When will the book be out?
Hopefully sometime in 2008. So many people have asked me, ”How did you do it? What caused it [the weight fluctuations]?” So I thought, let me just write about this to let them know. This is what worked for me. I don’t know if it will work for them, but this is how I went about it.
How do you spend the holidays?
I normally go away for the holidays, by the water. This year I’m going snowboarding. I enjoy snowboarding even though I haven’t done it in forever. When you wake up the next morning and everything hurts – your toes from gripping, all the way up – you can’t move anything, everything hurts. I snowboard in Colorado.
What makes you nervous?
I don’t like speaking in public. I’m more of a listener. I don’t mind going to functions but I like to stay quiet and listen and be more of an observer. But to get up in front of a sea of faces, and everyone’s quiet and you have to speak, to give a speech because you received an honour – I get embarrassed. People say, ”I think you picked the wrong profession if you don’t like people staring at you.” But if I’m moving around on a stage, like a moving target, it doesn’t bother me. But the minute I’m still, I really don’t like to . . . I get so embarrassed.
What are your New Year resolutions for 2008?
This is awful, but I’m going to try and stop cursing as much. I know that sounds crazy. I didn’t used to curse, but when I did Poetic Justice I had to curse so I was practicing my cursing and I haven’t stopped. It’s bad, I do it too much. It’s a bad habit. That and to become more environmentally friendly. I’ve already started with my little energy-saving light bulbs; I’ve been testing them out. And I was thinking about getting a hybrid but I love these big cars, I love trucks and stuff. I’m awful. Slowly but surely I’m getting there, slowly but surely so that it’s not too drastic. But yet [laughs] I try to do it fast enough so that I won’t be the cause of the end of the world! They’ll say, ”If she moved just a little quicker, this wouldn’t be happening right now!”
What’s an ideal day?
I enjoy keeping busy, actually. Both ways. I enjoy working, working, working until I’m really tired, really tired. Then I enjoy getting away for a couple weeks, being with my family, being with my friends and just chilling out. Nothing special, nothing big, just chilling out.

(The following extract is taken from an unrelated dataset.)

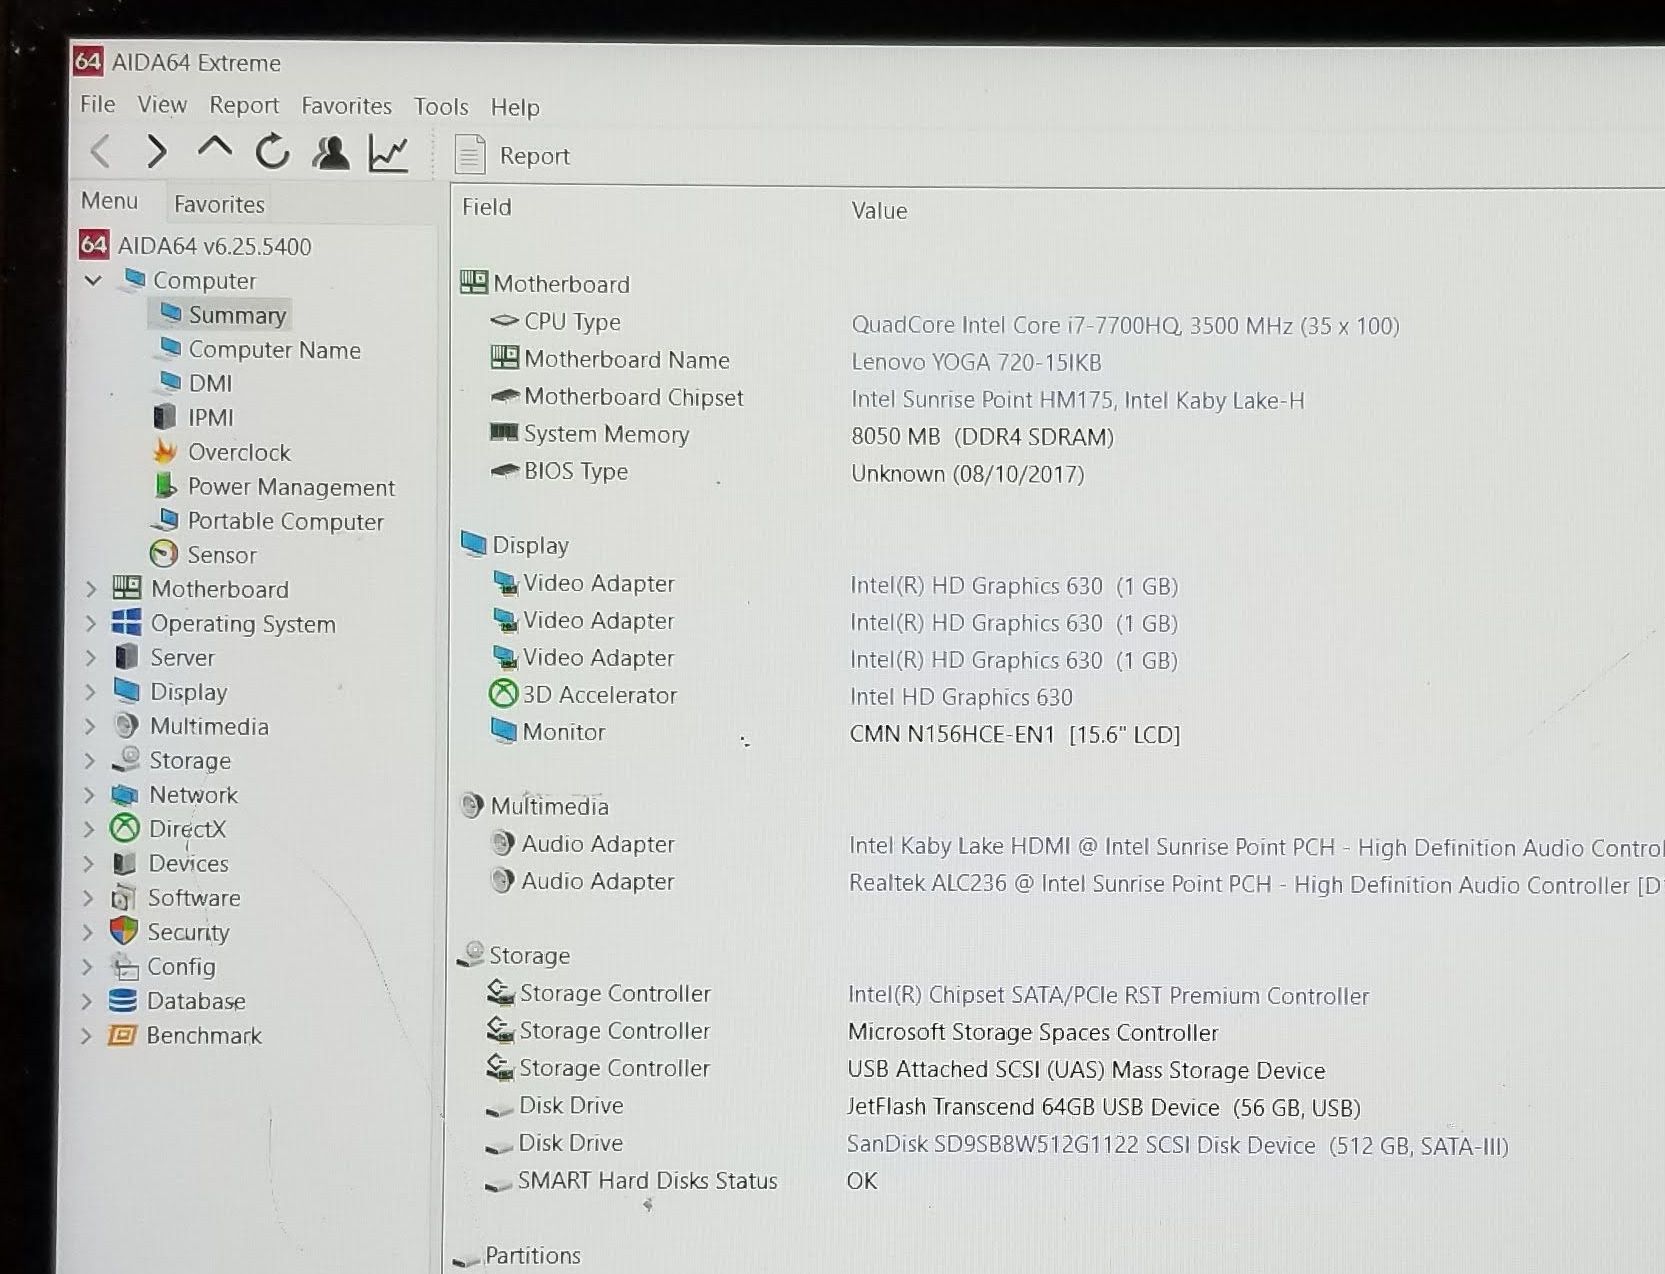The image size is (1665, 1274).
Task: Switch to the Favorites panel tab
Action: coord(219,204)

I love Europe. I’m down to go to Europe and Asia anytime, whether it’s to go to work or just to tag along. I love visiting countries and sightseeing and learning about the culture, the people, listening to the music and testing the food – I just enjoy stuff like that. Then once again, I love being on a nice warm beach, where there’s sand – the ocean just calms me. I love just being on a yacht and chilling out.